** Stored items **
- - -
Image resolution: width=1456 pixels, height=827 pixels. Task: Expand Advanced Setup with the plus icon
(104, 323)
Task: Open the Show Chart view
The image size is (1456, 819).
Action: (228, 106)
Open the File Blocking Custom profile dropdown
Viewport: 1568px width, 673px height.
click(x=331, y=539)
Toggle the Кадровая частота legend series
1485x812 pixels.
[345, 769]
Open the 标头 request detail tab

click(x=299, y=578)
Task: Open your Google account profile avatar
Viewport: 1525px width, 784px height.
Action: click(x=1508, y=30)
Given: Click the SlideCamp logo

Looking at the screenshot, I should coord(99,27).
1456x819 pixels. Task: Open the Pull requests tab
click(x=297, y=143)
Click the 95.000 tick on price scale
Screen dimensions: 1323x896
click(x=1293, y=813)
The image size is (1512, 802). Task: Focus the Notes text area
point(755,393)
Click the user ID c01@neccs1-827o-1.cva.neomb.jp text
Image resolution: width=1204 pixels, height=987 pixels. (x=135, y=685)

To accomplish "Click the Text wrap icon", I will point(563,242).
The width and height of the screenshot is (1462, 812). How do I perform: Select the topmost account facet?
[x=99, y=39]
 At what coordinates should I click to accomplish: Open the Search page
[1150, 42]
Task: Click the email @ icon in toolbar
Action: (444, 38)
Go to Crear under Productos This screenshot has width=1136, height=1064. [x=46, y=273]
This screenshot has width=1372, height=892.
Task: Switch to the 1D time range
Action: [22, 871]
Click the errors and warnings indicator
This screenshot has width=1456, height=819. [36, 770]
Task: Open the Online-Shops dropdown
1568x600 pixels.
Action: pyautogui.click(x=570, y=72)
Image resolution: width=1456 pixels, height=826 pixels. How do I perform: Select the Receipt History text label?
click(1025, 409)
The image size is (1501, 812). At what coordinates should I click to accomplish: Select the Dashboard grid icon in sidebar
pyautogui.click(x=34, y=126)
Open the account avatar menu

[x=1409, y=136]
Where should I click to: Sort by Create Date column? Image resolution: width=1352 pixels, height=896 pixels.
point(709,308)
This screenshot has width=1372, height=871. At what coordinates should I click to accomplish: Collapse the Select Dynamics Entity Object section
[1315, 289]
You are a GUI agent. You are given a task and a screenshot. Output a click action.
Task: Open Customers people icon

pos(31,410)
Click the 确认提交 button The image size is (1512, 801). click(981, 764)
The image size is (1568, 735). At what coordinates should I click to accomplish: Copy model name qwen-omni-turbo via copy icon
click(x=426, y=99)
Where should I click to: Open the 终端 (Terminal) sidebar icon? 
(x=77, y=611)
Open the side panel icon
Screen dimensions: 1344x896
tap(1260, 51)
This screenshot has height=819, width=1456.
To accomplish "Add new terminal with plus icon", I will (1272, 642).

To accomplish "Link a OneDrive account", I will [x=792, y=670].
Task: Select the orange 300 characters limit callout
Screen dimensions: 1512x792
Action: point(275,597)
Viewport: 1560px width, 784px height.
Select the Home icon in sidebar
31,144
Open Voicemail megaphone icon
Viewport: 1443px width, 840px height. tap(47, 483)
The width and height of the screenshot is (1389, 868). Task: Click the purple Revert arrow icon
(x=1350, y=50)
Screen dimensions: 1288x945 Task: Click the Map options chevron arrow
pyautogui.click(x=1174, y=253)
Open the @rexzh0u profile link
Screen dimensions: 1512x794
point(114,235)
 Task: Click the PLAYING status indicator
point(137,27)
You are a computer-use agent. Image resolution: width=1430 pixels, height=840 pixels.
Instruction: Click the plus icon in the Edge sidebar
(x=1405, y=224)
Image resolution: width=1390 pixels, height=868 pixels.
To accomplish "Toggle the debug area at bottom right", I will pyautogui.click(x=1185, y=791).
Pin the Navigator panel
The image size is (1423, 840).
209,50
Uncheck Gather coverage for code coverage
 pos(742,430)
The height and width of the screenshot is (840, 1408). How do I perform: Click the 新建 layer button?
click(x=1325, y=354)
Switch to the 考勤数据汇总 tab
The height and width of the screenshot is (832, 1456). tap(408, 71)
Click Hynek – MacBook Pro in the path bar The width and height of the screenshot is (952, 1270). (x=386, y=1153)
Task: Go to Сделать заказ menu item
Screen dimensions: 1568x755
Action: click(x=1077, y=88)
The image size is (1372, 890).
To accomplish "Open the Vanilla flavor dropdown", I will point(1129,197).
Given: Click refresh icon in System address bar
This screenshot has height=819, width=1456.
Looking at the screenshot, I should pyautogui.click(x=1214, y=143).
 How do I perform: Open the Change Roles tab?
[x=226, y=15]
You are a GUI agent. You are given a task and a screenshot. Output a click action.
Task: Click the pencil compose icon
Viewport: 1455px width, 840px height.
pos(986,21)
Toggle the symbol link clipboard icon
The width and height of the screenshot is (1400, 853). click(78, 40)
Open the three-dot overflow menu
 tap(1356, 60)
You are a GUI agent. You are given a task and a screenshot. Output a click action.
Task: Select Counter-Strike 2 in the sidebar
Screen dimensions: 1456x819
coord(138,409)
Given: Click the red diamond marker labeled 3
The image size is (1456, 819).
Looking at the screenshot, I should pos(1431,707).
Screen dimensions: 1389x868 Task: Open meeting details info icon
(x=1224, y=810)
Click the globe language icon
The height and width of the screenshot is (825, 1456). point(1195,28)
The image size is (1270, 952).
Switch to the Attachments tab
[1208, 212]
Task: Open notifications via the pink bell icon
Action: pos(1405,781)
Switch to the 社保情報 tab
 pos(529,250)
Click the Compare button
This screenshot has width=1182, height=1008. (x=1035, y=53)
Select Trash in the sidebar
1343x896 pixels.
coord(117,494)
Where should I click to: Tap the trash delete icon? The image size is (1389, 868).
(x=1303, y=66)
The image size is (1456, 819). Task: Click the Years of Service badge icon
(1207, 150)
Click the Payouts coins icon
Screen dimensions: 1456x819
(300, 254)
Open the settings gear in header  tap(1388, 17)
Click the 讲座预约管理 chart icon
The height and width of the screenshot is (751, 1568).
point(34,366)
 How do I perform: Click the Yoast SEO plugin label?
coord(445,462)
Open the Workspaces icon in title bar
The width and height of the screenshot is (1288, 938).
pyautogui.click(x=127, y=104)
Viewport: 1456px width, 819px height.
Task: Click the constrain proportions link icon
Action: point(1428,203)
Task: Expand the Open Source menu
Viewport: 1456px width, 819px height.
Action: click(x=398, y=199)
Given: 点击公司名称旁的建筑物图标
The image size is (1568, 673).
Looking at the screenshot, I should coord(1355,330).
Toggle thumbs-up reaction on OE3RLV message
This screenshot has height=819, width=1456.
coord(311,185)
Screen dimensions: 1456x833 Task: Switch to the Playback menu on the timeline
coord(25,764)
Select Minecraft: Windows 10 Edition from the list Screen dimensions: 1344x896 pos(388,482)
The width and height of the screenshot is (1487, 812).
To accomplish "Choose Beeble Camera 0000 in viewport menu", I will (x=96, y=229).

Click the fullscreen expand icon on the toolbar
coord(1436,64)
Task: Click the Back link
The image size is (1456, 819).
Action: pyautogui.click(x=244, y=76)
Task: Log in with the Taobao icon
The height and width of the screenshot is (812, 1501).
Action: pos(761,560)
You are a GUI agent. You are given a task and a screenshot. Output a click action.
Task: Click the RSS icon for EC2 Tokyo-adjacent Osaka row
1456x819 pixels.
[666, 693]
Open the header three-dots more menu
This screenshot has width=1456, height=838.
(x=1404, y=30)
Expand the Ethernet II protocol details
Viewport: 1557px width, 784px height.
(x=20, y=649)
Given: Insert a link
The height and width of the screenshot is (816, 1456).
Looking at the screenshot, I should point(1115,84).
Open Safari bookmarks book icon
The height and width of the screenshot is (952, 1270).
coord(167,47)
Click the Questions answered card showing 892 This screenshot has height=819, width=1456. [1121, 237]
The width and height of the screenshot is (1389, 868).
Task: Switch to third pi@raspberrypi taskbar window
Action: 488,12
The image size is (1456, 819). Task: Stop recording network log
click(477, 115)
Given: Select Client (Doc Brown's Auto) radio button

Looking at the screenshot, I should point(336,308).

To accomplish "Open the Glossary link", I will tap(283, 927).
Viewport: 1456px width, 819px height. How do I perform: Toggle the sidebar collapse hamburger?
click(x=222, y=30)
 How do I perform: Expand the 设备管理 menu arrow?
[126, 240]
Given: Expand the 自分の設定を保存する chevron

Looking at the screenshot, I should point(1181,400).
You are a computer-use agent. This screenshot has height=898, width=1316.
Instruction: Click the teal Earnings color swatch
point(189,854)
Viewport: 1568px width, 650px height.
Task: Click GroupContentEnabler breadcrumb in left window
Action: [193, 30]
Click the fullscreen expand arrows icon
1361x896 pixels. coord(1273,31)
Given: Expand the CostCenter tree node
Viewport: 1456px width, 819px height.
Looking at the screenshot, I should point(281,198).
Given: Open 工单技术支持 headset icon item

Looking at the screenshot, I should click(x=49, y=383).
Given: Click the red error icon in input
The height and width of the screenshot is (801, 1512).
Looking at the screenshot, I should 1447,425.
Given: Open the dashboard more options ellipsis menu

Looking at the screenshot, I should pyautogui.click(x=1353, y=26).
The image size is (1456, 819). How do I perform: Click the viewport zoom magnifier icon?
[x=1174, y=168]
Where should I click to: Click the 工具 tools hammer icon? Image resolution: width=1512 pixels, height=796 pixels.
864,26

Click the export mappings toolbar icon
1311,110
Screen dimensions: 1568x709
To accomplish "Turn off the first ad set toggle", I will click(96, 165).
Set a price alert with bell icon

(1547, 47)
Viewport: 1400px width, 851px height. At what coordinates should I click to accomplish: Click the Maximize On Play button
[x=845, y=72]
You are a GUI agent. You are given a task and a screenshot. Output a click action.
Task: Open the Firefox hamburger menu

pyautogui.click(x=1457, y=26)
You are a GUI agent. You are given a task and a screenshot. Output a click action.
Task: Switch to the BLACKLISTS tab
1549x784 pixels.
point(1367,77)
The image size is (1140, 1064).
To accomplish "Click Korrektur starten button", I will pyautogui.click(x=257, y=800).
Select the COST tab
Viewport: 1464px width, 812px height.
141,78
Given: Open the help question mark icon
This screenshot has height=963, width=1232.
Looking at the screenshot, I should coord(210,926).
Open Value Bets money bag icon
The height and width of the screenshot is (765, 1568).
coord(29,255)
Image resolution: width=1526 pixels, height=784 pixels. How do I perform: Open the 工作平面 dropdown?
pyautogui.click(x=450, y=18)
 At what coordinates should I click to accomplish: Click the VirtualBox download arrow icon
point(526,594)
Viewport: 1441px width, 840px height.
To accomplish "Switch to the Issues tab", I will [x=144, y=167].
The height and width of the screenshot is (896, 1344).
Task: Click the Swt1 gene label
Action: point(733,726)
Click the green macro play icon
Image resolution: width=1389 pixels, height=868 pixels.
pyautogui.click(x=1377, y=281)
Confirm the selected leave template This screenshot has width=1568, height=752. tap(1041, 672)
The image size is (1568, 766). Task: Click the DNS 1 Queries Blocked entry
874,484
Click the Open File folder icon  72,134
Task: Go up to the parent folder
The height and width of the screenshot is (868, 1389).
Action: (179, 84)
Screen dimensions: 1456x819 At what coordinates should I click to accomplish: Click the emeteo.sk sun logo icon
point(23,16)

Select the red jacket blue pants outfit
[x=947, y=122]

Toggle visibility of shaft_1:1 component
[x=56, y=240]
- - -
** Problem to solve **
Look through the entries above for the word "folder". Copy every line where it shows up.

** Result for this task **
Click the Open File folder icon  72,134
Task: Go up to the parent folder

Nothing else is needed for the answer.